TASK DATA:

=-=-=-=-=

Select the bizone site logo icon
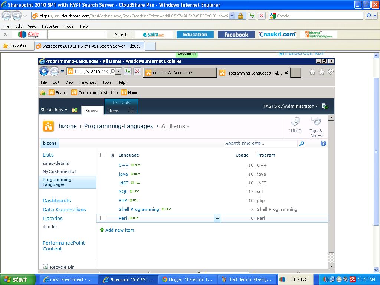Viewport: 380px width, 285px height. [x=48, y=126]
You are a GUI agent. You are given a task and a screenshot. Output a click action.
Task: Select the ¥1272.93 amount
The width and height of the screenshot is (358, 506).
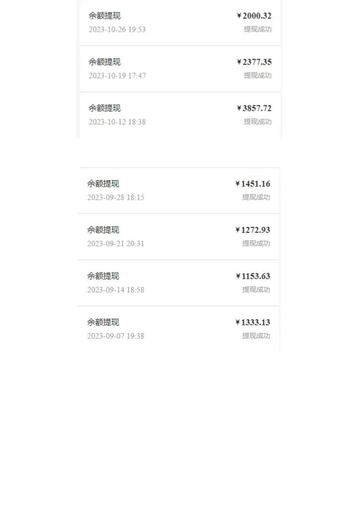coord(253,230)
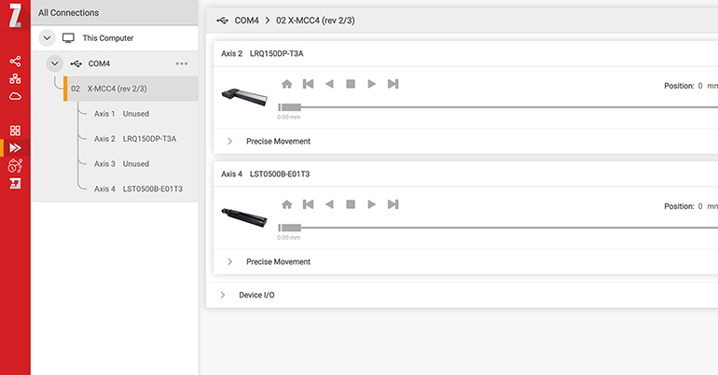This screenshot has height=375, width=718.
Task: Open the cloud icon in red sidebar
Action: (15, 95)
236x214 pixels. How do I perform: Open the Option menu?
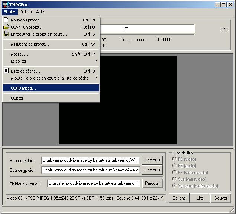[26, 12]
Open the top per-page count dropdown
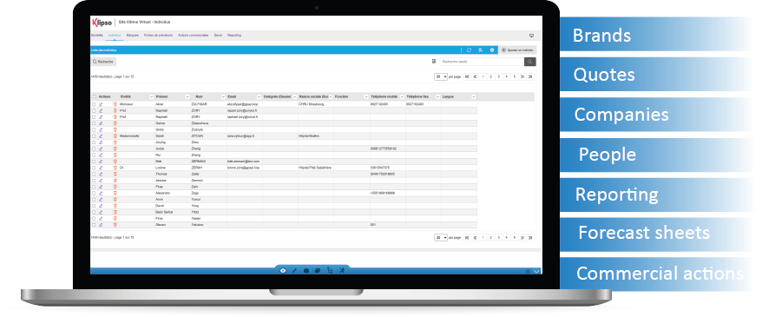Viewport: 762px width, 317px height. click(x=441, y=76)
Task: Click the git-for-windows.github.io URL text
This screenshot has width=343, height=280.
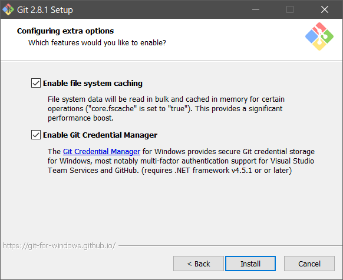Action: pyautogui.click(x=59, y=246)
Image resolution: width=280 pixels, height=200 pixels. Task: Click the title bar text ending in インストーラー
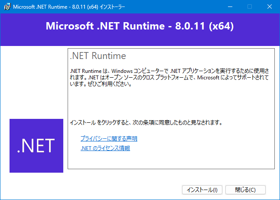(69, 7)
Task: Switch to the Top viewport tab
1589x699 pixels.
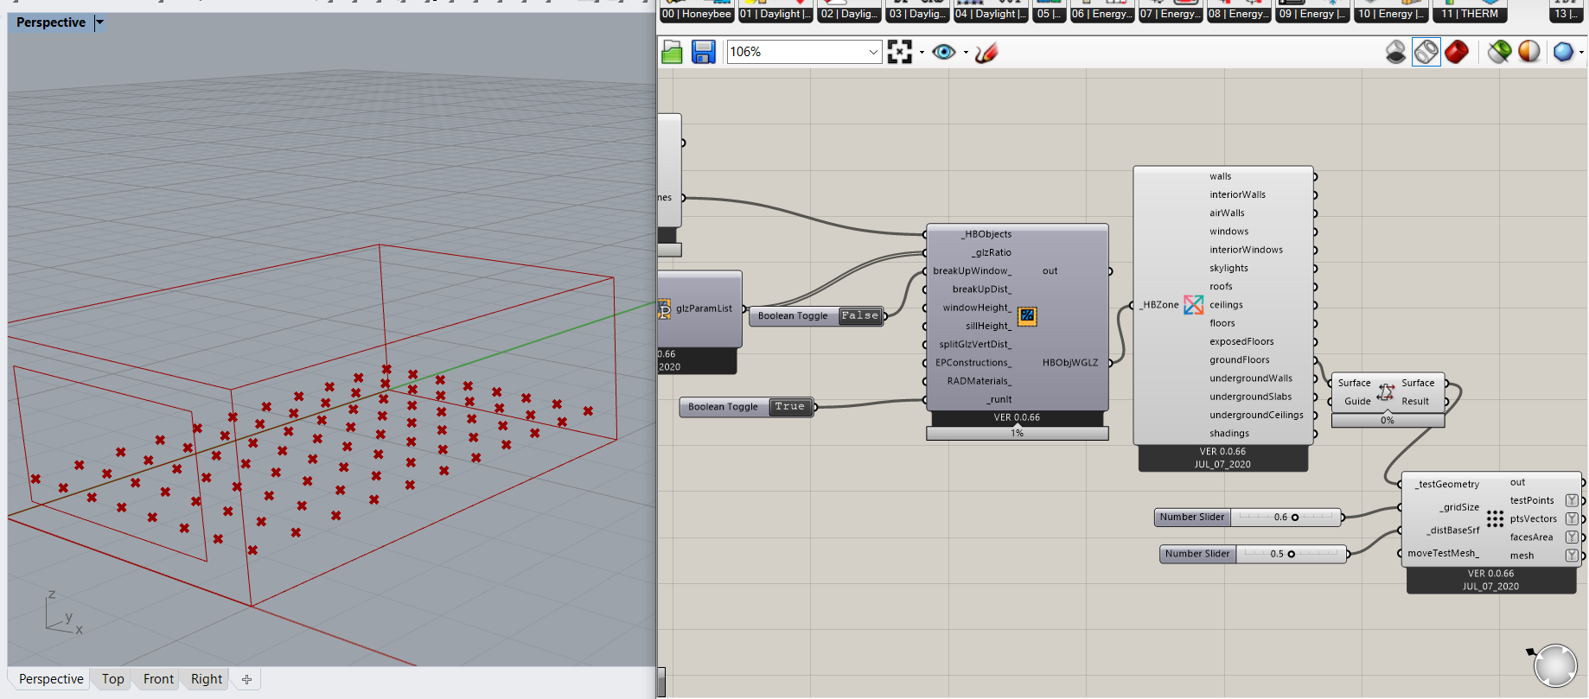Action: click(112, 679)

=-=-=-=-=

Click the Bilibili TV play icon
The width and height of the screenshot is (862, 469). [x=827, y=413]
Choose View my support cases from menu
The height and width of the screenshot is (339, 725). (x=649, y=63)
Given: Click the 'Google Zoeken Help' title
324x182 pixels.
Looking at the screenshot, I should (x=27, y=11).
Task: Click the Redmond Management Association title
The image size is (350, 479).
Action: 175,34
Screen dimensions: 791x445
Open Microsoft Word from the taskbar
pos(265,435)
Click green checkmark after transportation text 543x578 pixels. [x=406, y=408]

=-=-=-=-=

WHAT THIS TASK INVOLVES: Take the line above containing "Click the Bilibili TV play icon", the line containing "Click green checkmark", and all lines in between, and copy them exactly without anything else.

YOUR SOLUTION:
Click the Bilibili TV play icon
The width and height of the screenshot is (862, 469). [x=827, y=413]
Choose View my support cases from menu
The height and width of the screenshot is (339, 725). (x=649, y=63)
Given: Click the 'Google Zoeken Help' title
324x182 pixels.
Looking at the screenshot, I should (x=27, y=11).
Task: Click the Redmond Management Association title
The image size is (350, 479).
Action: 175,34
Screen dimensions: 791x445
Open Microsoft Word from the taskbar
pos(265,435)
Click green checkmark after transportation text 543x578 pixels. [x=406, y=408]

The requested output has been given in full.